» **WORK TO DO**: Please copy the material below line for line, changing nothing.
>> BEGIN MATERIAL FOR THIS TASK
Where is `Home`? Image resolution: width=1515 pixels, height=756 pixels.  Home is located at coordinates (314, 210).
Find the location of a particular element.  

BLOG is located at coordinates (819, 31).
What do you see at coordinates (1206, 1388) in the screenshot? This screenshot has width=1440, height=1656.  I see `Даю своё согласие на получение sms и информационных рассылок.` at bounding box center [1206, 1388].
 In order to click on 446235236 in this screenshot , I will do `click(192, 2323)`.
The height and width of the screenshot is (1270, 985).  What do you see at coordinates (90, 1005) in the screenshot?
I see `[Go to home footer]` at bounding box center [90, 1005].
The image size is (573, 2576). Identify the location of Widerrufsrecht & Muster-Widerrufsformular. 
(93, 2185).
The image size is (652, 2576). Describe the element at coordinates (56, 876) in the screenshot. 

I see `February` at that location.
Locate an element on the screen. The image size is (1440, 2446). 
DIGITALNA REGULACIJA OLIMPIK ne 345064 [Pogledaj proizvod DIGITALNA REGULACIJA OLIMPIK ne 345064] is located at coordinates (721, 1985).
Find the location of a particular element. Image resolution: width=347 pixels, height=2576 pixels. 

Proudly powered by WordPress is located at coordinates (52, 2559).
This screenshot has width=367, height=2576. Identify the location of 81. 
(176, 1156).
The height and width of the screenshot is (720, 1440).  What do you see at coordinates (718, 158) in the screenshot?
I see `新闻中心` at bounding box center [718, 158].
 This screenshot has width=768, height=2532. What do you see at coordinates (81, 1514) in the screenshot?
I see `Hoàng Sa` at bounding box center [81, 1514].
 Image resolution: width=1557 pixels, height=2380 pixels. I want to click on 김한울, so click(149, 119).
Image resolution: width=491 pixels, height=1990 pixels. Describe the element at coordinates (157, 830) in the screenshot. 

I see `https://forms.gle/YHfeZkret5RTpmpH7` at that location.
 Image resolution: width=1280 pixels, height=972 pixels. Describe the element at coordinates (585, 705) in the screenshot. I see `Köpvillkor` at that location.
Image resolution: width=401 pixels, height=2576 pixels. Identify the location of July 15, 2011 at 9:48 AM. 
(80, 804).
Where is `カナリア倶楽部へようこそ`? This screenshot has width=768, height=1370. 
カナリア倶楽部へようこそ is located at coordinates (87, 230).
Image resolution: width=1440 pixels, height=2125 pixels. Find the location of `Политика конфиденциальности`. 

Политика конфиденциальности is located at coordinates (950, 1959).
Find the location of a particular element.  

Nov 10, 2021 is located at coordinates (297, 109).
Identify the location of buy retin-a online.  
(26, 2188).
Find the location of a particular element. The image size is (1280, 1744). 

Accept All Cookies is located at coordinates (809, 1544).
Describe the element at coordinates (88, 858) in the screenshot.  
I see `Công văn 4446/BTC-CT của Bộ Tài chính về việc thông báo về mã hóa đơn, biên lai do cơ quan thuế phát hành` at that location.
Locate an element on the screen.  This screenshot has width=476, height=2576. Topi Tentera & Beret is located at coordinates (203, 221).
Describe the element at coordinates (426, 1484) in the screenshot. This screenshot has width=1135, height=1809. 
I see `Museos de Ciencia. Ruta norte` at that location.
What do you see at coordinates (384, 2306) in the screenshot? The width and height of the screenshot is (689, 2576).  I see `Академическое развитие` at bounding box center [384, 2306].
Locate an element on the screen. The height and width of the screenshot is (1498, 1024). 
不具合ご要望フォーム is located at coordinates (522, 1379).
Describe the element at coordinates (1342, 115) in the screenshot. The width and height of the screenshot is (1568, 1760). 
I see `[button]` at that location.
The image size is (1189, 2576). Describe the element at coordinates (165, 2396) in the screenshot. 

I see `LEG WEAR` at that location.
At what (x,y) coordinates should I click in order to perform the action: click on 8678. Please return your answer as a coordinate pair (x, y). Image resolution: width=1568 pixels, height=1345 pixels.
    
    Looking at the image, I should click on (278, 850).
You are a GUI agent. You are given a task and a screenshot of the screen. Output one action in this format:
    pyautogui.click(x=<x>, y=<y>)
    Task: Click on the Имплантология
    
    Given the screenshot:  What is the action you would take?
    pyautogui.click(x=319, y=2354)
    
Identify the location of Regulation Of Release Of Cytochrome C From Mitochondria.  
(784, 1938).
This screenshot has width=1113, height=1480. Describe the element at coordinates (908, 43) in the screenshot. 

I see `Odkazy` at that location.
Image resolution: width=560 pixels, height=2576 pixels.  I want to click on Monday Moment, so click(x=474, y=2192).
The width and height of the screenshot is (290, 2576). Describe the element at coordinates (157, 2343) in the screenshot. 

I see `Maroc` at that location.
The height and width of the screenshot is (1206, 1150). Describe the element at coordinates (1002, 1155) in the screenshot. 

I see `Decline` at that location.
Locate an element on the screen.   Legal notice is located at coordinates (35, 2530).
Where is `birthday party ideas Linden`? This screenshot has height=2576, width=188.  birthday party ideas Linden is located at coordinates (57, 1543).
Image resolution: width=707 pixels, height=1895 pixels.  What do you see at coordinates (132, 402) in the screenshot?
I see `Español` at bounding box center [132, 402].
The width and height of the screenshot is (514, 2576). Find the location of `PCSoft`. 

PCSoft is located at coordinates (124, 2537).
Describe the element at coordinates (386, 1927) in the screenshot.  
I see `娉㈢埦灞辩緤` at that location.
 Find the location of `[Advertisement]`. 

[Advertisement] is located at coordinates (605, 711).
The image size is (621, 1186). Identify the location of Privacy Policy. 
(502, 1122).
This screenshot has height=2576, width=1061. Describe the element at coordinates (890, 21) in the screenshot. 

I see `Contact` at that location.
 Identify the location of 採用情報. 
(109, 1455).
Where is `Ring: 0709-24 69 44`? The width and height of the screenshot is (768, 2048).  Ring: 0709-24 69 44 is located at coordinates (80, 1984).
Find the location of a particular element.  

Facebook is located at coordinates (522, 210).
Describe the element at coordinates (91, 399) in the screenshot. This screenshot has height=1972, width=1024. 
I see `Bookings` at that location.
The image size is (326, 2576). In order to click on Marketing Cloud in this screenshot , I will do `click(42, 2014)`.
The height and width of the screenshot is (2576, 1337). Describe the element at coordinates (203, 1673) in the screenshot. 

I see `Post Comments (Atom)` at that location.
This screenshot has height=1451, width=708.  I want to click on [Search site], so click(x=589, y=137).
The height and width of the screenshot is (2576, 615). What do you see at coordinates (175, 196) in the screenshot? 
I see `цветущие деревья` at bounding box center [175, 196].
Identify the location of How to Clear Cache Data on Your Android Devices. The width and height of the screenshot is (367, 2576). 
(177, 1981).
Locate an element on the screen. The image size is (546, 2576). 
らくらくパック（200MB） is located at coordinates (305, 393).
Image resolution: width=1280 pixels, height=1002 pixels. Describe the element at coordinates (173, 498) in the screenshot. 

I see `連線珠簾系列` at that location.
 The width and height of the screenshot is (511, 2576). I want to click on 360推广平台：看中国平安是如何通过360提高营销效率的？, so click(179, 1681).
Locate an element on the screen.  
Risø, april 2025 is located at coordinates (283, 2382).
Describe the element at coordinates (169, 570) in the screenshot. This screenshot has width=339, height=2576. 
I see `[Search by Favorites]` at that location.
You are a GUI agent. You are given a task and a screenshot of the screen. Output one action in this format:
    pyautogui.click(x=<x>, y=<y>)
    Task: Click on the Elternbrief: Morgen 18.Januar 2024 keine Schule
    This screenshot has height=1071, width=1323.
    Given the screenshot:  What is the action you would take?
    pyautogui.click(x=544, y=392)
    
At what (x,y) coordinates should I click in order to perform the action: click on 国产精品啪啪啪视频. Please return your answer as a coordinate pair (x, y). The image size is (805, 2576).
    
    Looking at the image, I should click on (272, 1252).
>> END MATERIAL FOR THIS TASK
» **OUTPUT**:
Where is `Home`? Image resolution: width=1515 pixels, height=756 pixels.  Home is located at coordinates (314, 210).
Find the location of a particular element.  

BLOG is located at coordinates (819, 31).
What do you see at coordinates (1206, 1388) in the screenshot? This screenshot has width=1440, height=1656.  I see `Даю своё согласие на получение sms и информационных рассылок.` at bounding box center [1206, 1388].
 In order to click on 446235236 in this screenshot , I will do `click(192, 2323)`.
The height and width of the screenshot is (1270, 985).  What do you see at coordinates (90, 1005) in the screenshot?
I see `[Go to home footer]` at bounding box center [90, 1005].
The image size is (573, 2576). Identify the location of Widerrufsrecht & Muster-Widerrufsformular. 
(93, 2185).
The image size is (652, 2576). Describe the element at coordinates (56, 876) in the screenshot. 

I see `February` at that location.
Locate an element on the screen. The image size is (1440, 2446). 
DIGITALNA REGULACIJA OLIMPIK ne 345064 [Pogledaj proizvod DIGITALNA REGULACIJA OLIMPIK ne 345064] is located at coordinates (721, 1985).
Find the location of a particular element. Image resolution: width=347 pixels, height=2576 pixels. 

Proudly powered by WordPress is located at coordinates (52, 2559).
This screenshot has width=367, height=2576. Identify the location of 81. 
(176, 1156).
The height and width of the screenshot is (720, 1440).  What do you see at coordinates (718, 158) in the screenshot?
I see `新闻中心` at bounding box center [718, 158].
 This screenshot has width=768, height=2532. What do you see at coordinates (81, 1514) in the screenshot?
I see `Hoàng Sa` at bounding box center [81, 1514].
 Image resolution: width=1557 pixels, height=2380 pixels. I want to click on 김한울, so click(149, 119).
Image resolution: width=491 pixels, height=1990 pixels. Describe the element at coordinates (157, 830) in the screenshot. 

I see `https://forms.gle/YHfeZkret5RTpmpH7` at that location.
 Image resolution: width=1280 pixels, height=972 pixels. Describe the element at coordinates (585, 705) in the screenshot. I see `Köpvillkor` at that location.
Image resolution: width=401 pixels, height=2576 pixels. Identify the location of July 15, 2011 at 9:48 AM. 
(80, 804).
Where is `カナリア倶楽部へようこそ`? This screenshot has width=768, height=1370. 
カナリア倶楽部へようこそ is located at coordinates (87, 230).
Image resolution: width=1440 pixels, height=2125 pixels. Find the location of `Политика конфиденциальности`. 

Политика конфиденциальности is located at coordinates (950, 1959).
Find the location of a particular element.  

Nov 10, 2021 is located at coordinates (297, 109).
Identify the location of buy retin-a online.  
(26, 2188).
Find the location of a particular element. The image size is (1280, 1744). 

Accept All Cookies is located at coordinates (809, 1544).
Describe the element at coordinates (88, 858) in the screenshot.  
I see `Công văn 4446/BTC-CT của Bộ Tài chính về việc thông báo về mã hóa đơn, biên lai do cơ quan thuế phát hành` at that location.
Locate an element on the screen.  This screenshot has width=476, height=2576. Topi Tentera & Beret is located at coordinates (203, 221).
Describe the element at coordinates (426, 1484) in the screenshot. This screenshot has width=1135, height=1809. 
I see `Museos de Ciencia. Ruta norte` at that location.
What do you see at coordinates (384, 2306) in the screenshot? The width and height of the screenshot is (689, 2576).  I see `Академическое развитие` at bounding box center [384, 2306].
Locate an element on the screen. The height and width of the screenshot is (1498, 1024). 
不具合ご要望フォーム is located at coordinates (522, 1379).
Describe the element at coordinates (1342, 115) in the screenshot. The width and height of the screenshot is (1568, 1760). 
I see `[button]` at that location.
The image size is (1189, 2576). Describe the element at coordinates (165, 2396) in the screenshot. 

I see `LEG WEAR` at that location.
At what (x,y) coordinates should I click in order to perform the action: click on 8678. Please return your answer as a coordinate pair (x, y). Image resolution: width=1568 pixels, height=1345 pixels.
    
    Looking at the image, I should click on (278, 850).
You are a GUI agent. You are given a task and a screenshot of the screen. Output one action in this format:
    pyautogui.click(x=<x>, y=<y>)
    Task: Click on the Имплантология
    
    Given the screenshot:  What is the action you would take?
    pyautogui.click(x=319, y=2354)
    
Identify the location of Regulation Of Release Of Cytochrome C From Mitochondria.  
(784, 1938).
This screenshot has width=1113, height=1480. Describe the element at coordinates (908, 43) in the screenshot. 

I see `Odkazy` at that location.
Image resolution: width=560 pixels, height=2576 pixels.  I want to click on Monday Moment, so click(x=474, y=2192).
The width and height of the screenshot is (290, 2576). Describe the element at coordinates (157, 2343) in the screenshot. 

I see `Maroc` at that location.
The height and width of the screenshot is (1206, 1150). Describe the element at coordinates (1002, 1155) in the screenshot. 

I see `Decline` at that location.
Locate an element on the screen.   Legal notice is located at coordinates (35, 2530).
Where is `birthday party ideas Linden`? This screenshot has height=2576, width=188.  birthday party ideas Linden is located at coordinates (57, 1543).
Image resolution: width=707 pixels, height=1895 pixels.  What do you see at coordinates (132, 402) in the screenshot?
I see `Español` at bounding box center [132, 402].
The width and height of the screenshot is (514, 2576). Find the location of `PCSoft`. 

PCSoft is located at coordinates (124, 2537).
Describe the element at coordinates (386, 1927) in the screenshot.  
I see `娉㈢埦灞辩緤` at that location.
 Find the location of `[Advertisement]`. 

[Advertisement] is located at coordinates (605, 711).
The image size is (621, 1186). Identify the location of Privacy Policy. 
(502, 1122).
This screenshot has height=2576, width=1061. Describe the element at coordinates (890, 21) in the screenshot. 

I see `Contact` at that location.
 Identify the location of 採用情報. 
(109, 1455).
Where is `Ring: 0709-24 69 44`? The width and height of the screenshot is (768, 2048).  Ring: 0709-24 69 44 is located at coordinates (80, 1984).
Find the location of a particular element.  

Facebook is located at coordinates (522, 210).
Describe the element at coordinates (91, 399) in the screenshot. This screenshot has height=1972, width=1024. 
I see `Bookings` at that location.
The image size is (326, 2576). In order to click on Marketing Cloud in this screenshot , I will do `click(42, 2014)`.
The height and width of the screenshot is (2576, 1337). Describe the element at coordinates (203, 1673) in the screenshot. 

I see `Post Comments (Atom)` at that location.
This screenshot has height=1451, width=708.  I want to click on [Search site], so click(x=589, y=137).
The height and width of the screenshot is (2576, 615). What do you see at coordinates (175, 196) in the screenshot? 
I see `цветущие деревья` at bounding box center [175, 196].
Identify the location of How to Clear Cache Data on Your Android Devices. The width and height of the screenshot is (367, 2576). 
(177, 1981).
Locate an element on the screen. The image size is (546, 2576). 
らくらくパック（200MB） is located at coordinates (305, 393).
Image resolution: width=1280 pixels, height=1002 pixels. Describe the element at coordinates (173, 498) in the screenshot. 

I see `連線珠簾系列` at that location.
 The width and height of the screenshot is (511, 2576). I want to click on 360推广平台：看中国平安是如何通过360提高营销效率的？, so click(179, 1681).
Locate an element on the screen.  
Risø, april 2025 is located at coordinates (283, 2382).
Describe the element at coordinates (169, 570) in the screenshot. This screenshot has width=339, height=2576. 
I see `[Search by Favorites]` at that location.
You are a GUI agent. You are given a task and a screenshot of the screen. Output one action in this format:
    pyautogui.click(x=<x>, y=<y>)
    Task: Click on the Elternbrief: Morgen 18.Januar 2024 keine Schule
    This screenshot has height=1071, width=1323.
    Given the screenshot:  What is the action you would take?
    pyautogui.click(x=544, y=392)
    
At what (x,y) coordinates should I click in order to perform the action: click on 国产精品啪啪啪视频. Please return your answer as a coordinate pair (x, y). The image size is (805, 2576).
    
    Looking at the image, I should click on (272, 1252).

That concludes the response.